WORK INSTRUCTIONS: In the records below, reproduce exactly the lines from the one containing "Image resolution: width=1310" through the one containing "Given: Select the Salesforce cloud logo", both included, and omit the pictures.

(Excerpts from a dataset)
━━━━━━━━━━━━━━━━

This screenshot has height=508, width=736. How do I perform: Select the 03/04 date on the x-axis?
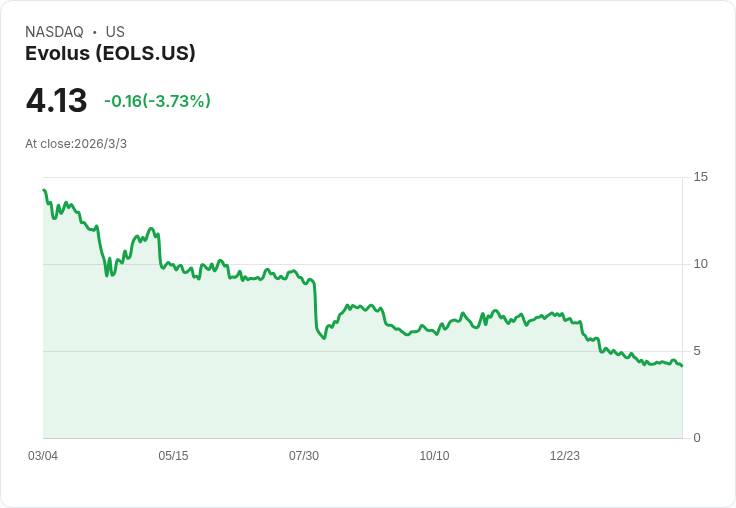[x=43, y=456]
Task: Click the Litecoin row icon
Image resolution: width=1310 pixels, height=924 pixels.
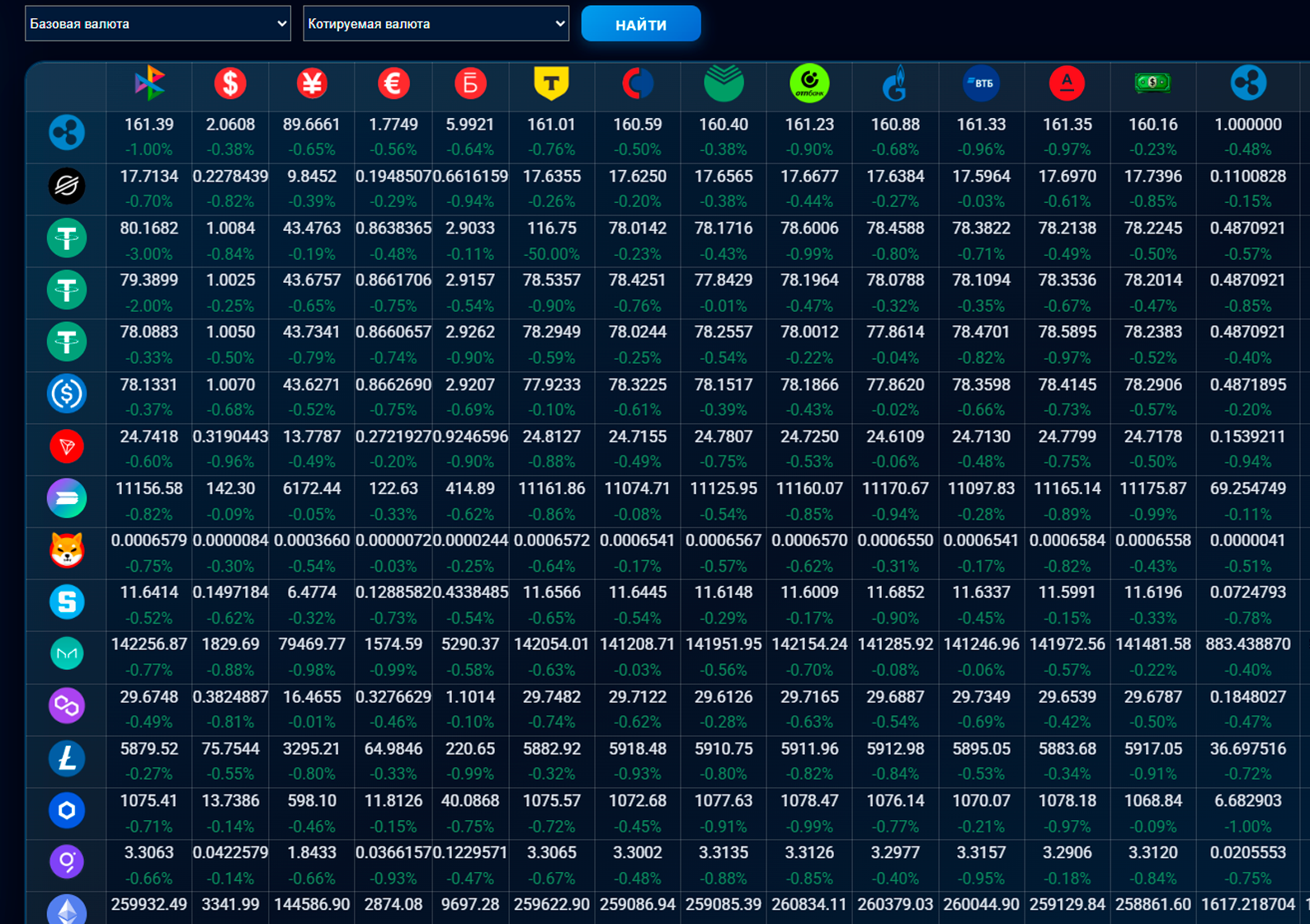Action: point(67,758)
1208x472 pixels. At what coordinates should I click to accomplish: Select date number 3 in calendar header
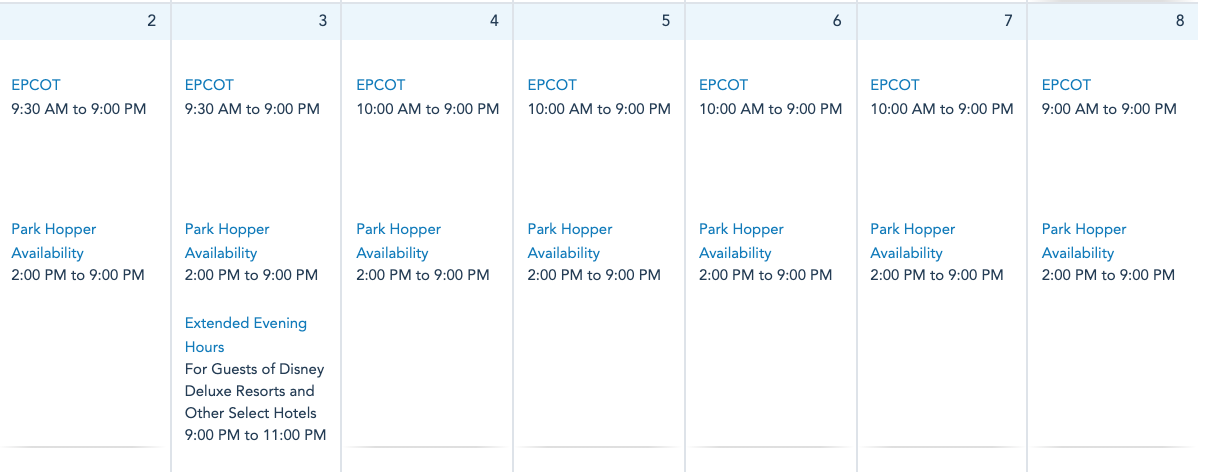[322, 20]
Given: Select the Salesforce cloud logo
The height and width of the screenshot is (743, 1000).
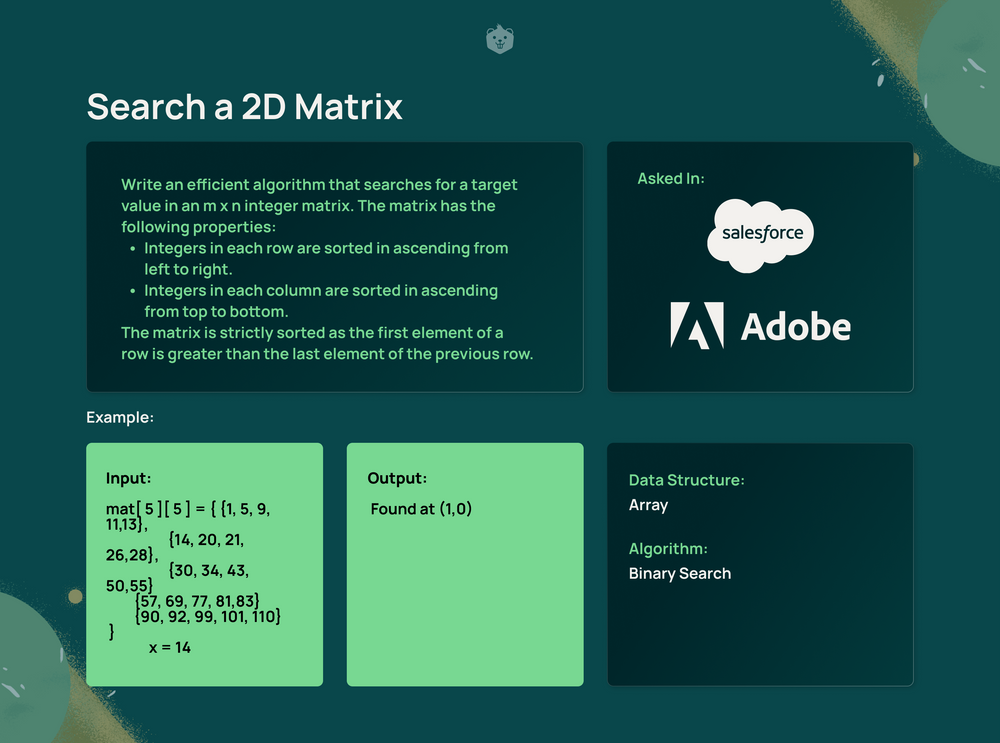Looking at the screenshot, I should [x=762, y=233].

━━━━━━━━━━━━━━━━

RESULT OF THE TASK:
Image resolution: width=1310 pixels, height=924 pixels.
Action: point(67,758)
1208x472 pixels. At what coordinates should I click to accomplish: Select date number 3 in calendar header
[322, 20]
Given: Select the Salesforce cloud logo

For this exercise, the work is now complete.